* [EXERCISE DESCRIPTION] Replace "screenshot" with "screen capture" in the stretch of the listing from the line containing "Locate an element" through the line containing "at that location.", keeping everything else unchanged. Give back only those lines, without the pictures.

* [TASK MATERIAL]
=== Begin Enclosure ===

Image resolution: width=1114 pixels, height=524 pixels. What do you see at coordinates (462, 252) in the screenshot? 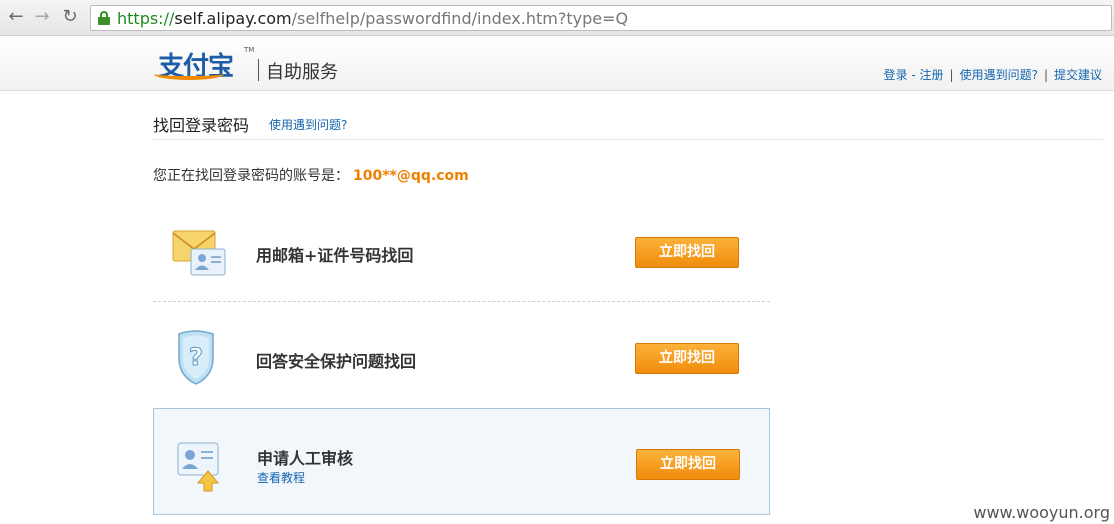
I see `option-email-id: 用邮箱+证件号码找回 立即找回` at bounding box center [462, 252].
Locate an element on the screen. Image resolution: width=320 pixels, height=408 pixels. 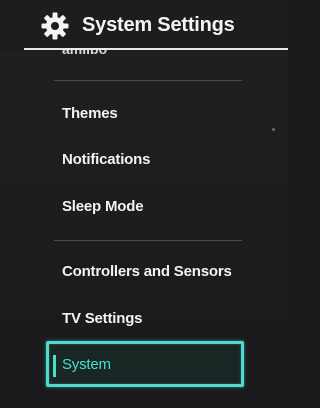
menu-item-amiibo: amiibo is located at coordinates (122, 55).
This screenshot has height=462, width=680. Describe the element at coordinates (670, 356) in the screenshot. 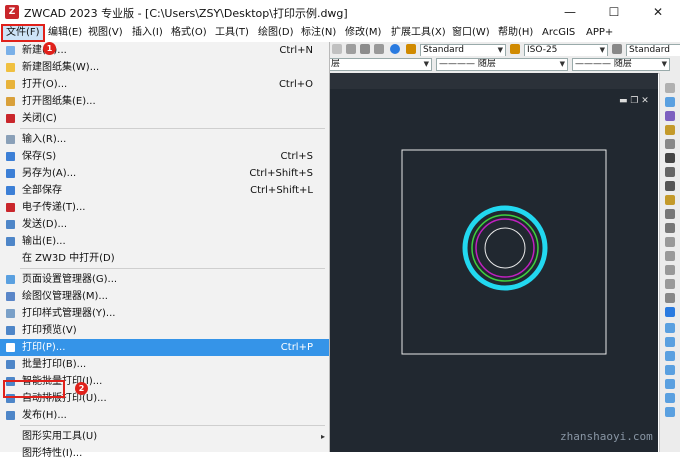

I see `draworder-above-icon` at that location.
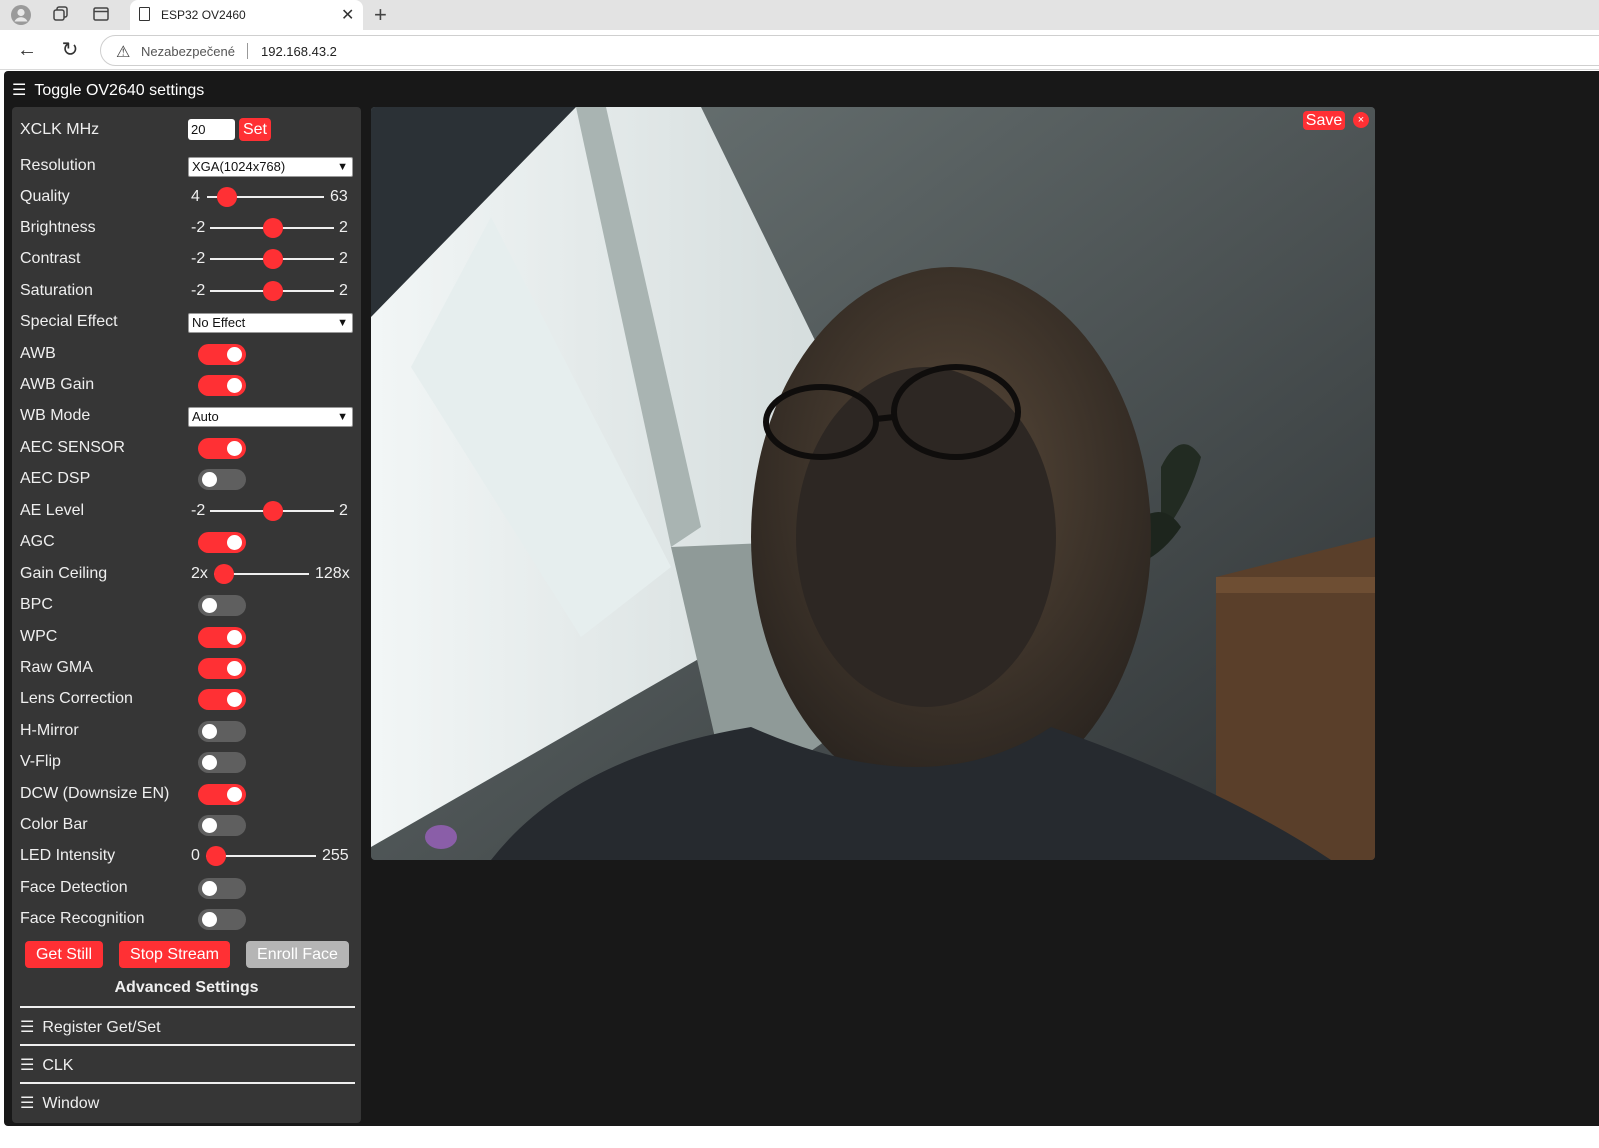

=== End Enclosure ===
=== Begin Enclosure ===

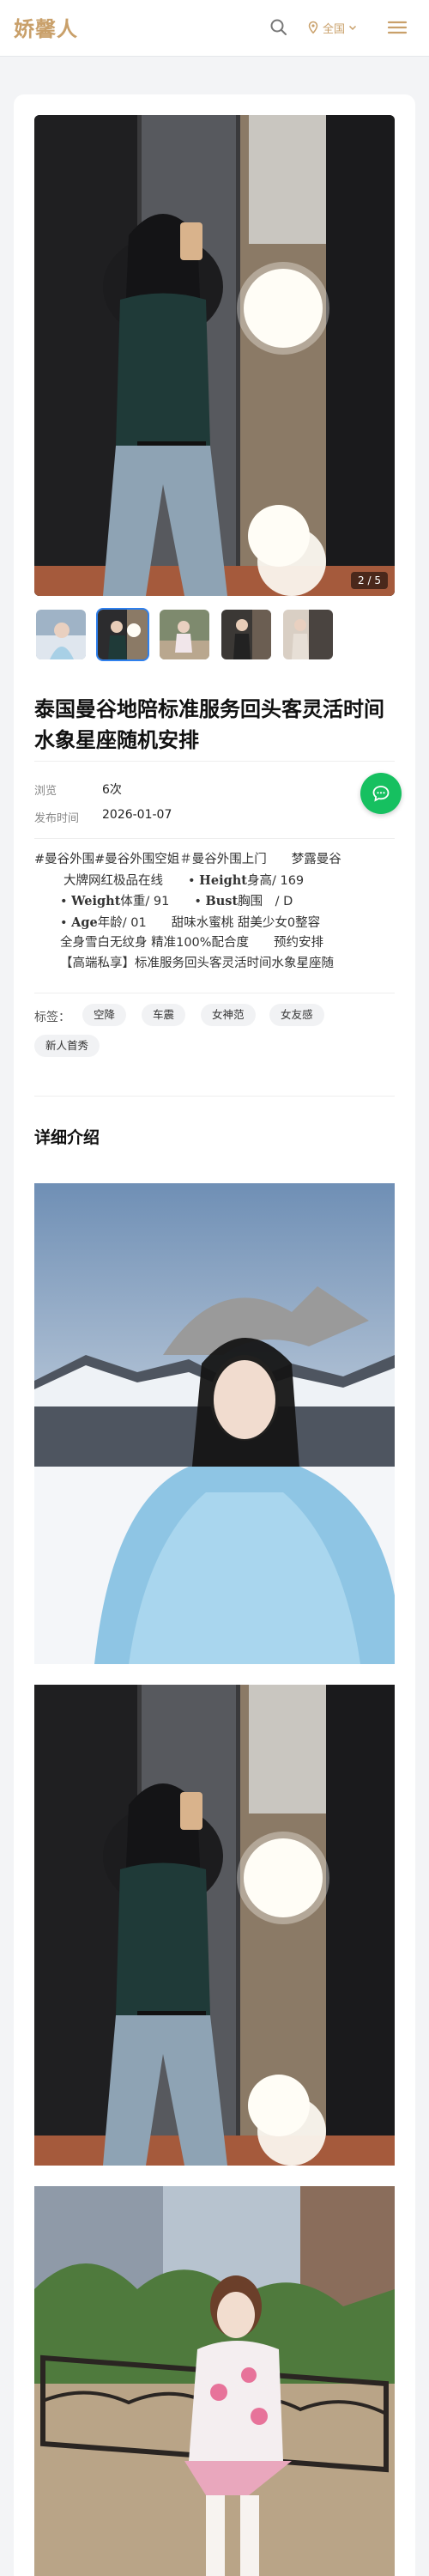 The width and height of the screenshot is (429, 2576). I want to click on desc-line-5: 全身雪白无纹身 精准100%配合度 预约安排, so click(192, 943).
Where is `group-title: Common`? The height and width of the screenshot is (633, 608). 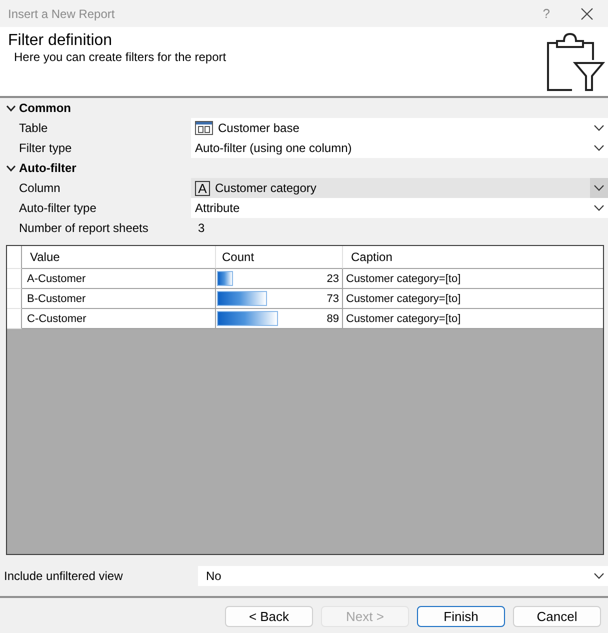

=== End Enclosure ===
=== Begin Enclosure ===

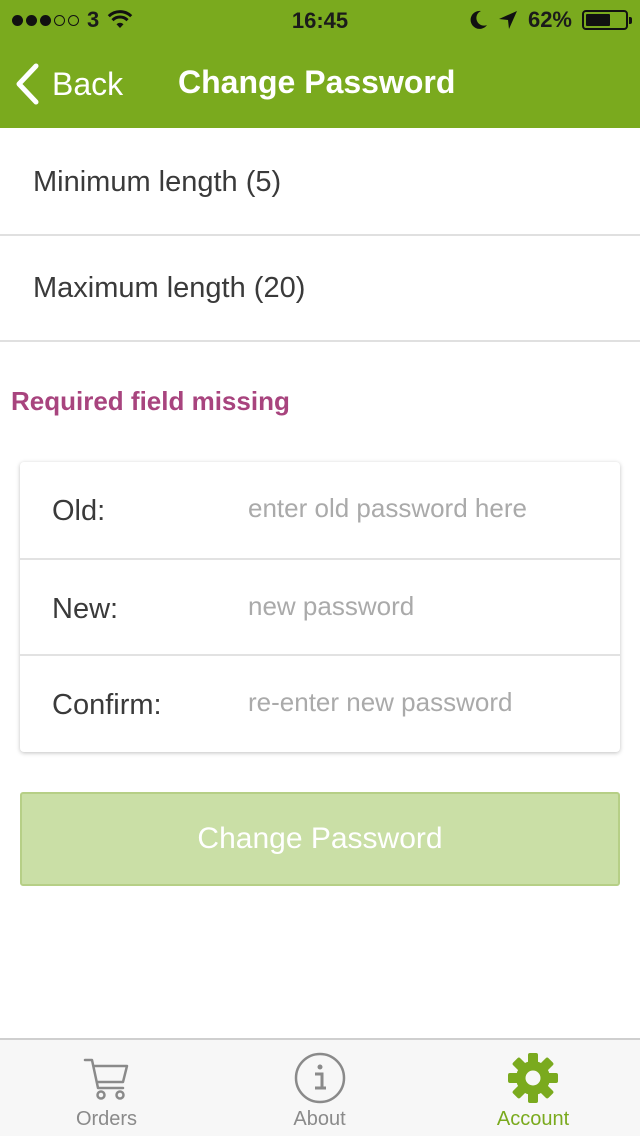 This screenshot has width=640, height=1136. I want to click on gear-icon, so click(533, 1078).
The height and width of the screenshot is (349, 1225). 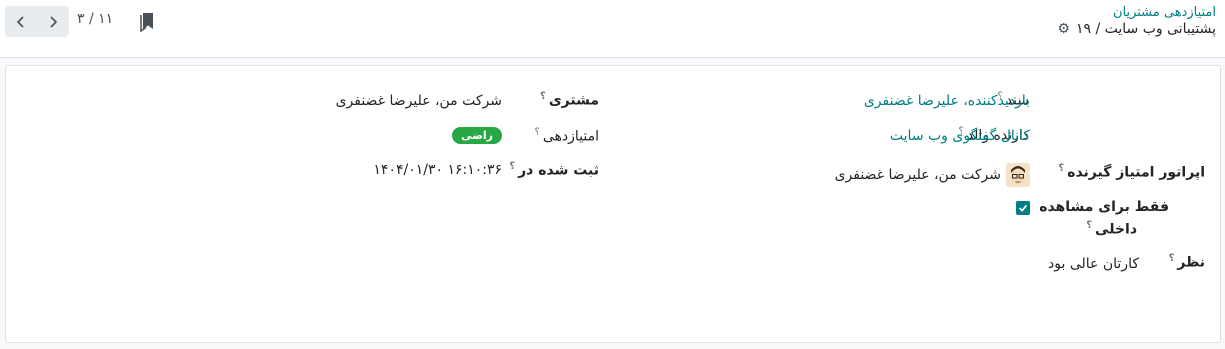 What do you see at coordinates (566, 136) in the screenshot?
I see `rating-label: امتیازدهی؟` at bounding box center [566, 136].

=== End Enclosure ===

* [SOLUTION BELOW]
Locate an element on the screen. Image resolution: width=320 pixels, height=408 pixels. 
menu-item-amiibo: amiibo is located at coordinates (122, 55).
This screen capture has height=462, width=680. Describe the element at coordinates (670, 356) in the screen capture. 

I see `draworder-above-icon` at that location.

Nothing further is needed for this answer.